Bradley moves on to pro career

When Paul Bradley stepped onto the ice for his first game with the Royal Military College Paladins in 2005, there was little evidence that he would wind up where he did this season: pursuing a master’s degree in history and playing hockey for the Golden Hawks.

In his fifth and final season playing university hockey this past year with the Hawks, Bradley led the team in goals, assists and points, and was named an Ontario University Athletics (OUA) First Team All-Star.

He now plays for the Central Hockey League’s regular season champion Odessa Jackalopes, an affiliate club of the New York Islanders.

“I feel like I took a pretty unique way of getting to where I am,” said the Calgary native. “I didn’t get drafted [to the CHL], I was passed over for the NCAA scholarship I wanted and I wasn’t on a lot of radars going into RMC.”

The hockey program at RMC has been less than competitive in the last few years, and Bradley was able to step right in and be a go-to guy immediately.
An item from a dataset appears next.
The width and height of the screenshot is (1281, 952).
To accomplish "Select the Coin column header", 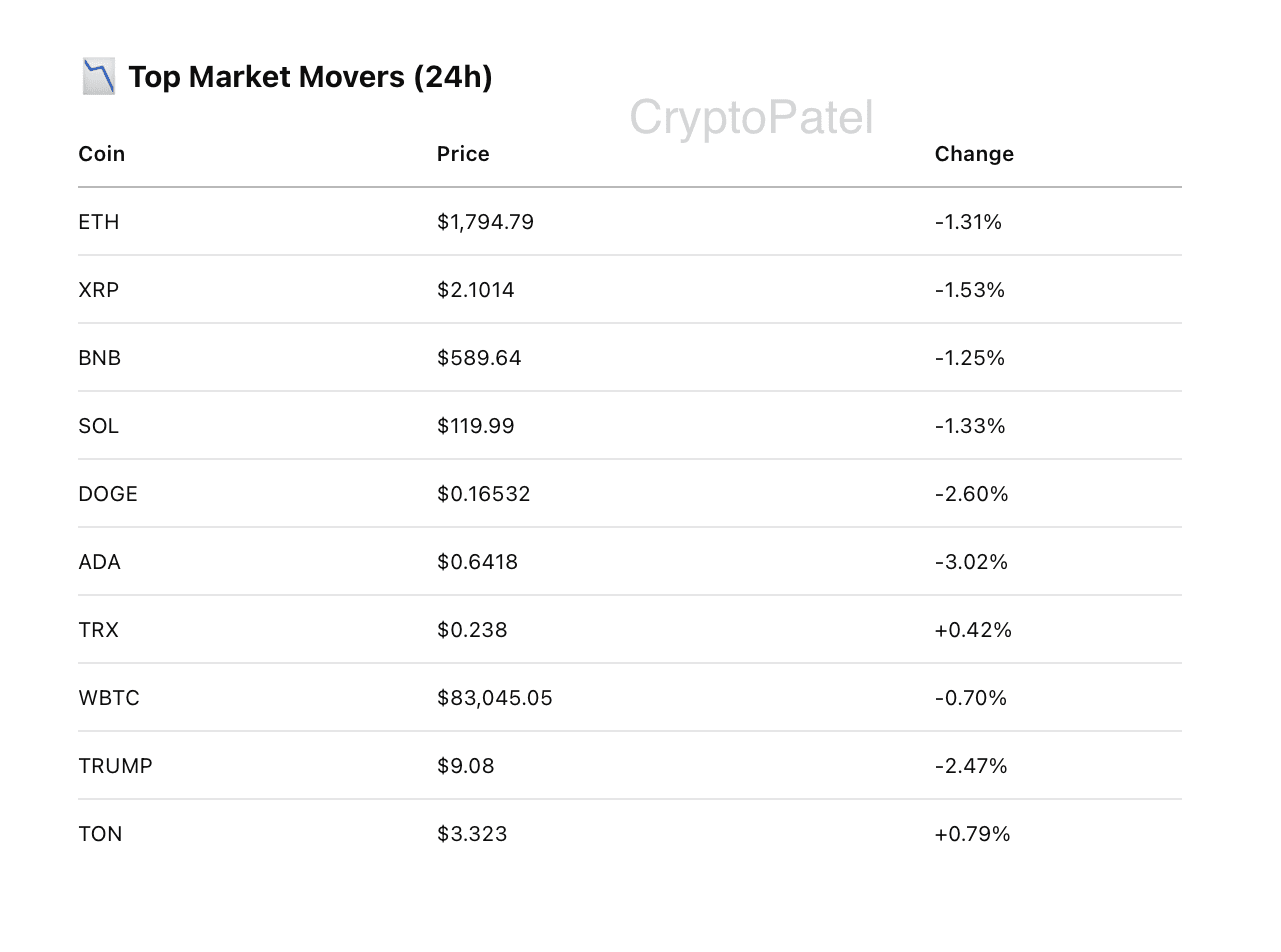I will [x=102, y=154].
In all but one of his four seasons for the Paladins, he led the team in scoring putting up strong numbers on a perennially mediocre team.

In his first year with the Paladins, the team’s head coach was current Laurier coach Kelly Nobes, who saw an OUA star in Bradley.

“Kelly Nobes was the major reason I ended up at Laurier,” said Bradley. “He brought me to RMC and he brought me to Laurier. He knew what I could do five years ago, and whether or not he knows it, he is a major reason I am where I am. He’s a great guy and a great coach who has done a great job.”

With the loss of star offensive producers Nick Vergeer and Mark Voakes coming into this season, the addition of Bradley to the purple and gold line-up was timely.

After some experimenting with various line combinations throughout the season, Nobes finally settled on keeping Bradley and Hawks’ captain Jean-Michel Rizk together on what turned out to be a dominant first line.

“My friend and line-mate Jean-Michel Rizk deserves the most credit on the ice,” said Bradley. “He is the best all-around player in the league, and I will argue that one to the death.

“He will be playing in the AHL or even the NHL one day; I’d put money on it.”

Bradley has proved himself to be a reliable two-way forward, with outstanding offensive instincts and tremendous leadership potential. Nobes played him in all situations this past year, and he contributed 42 points.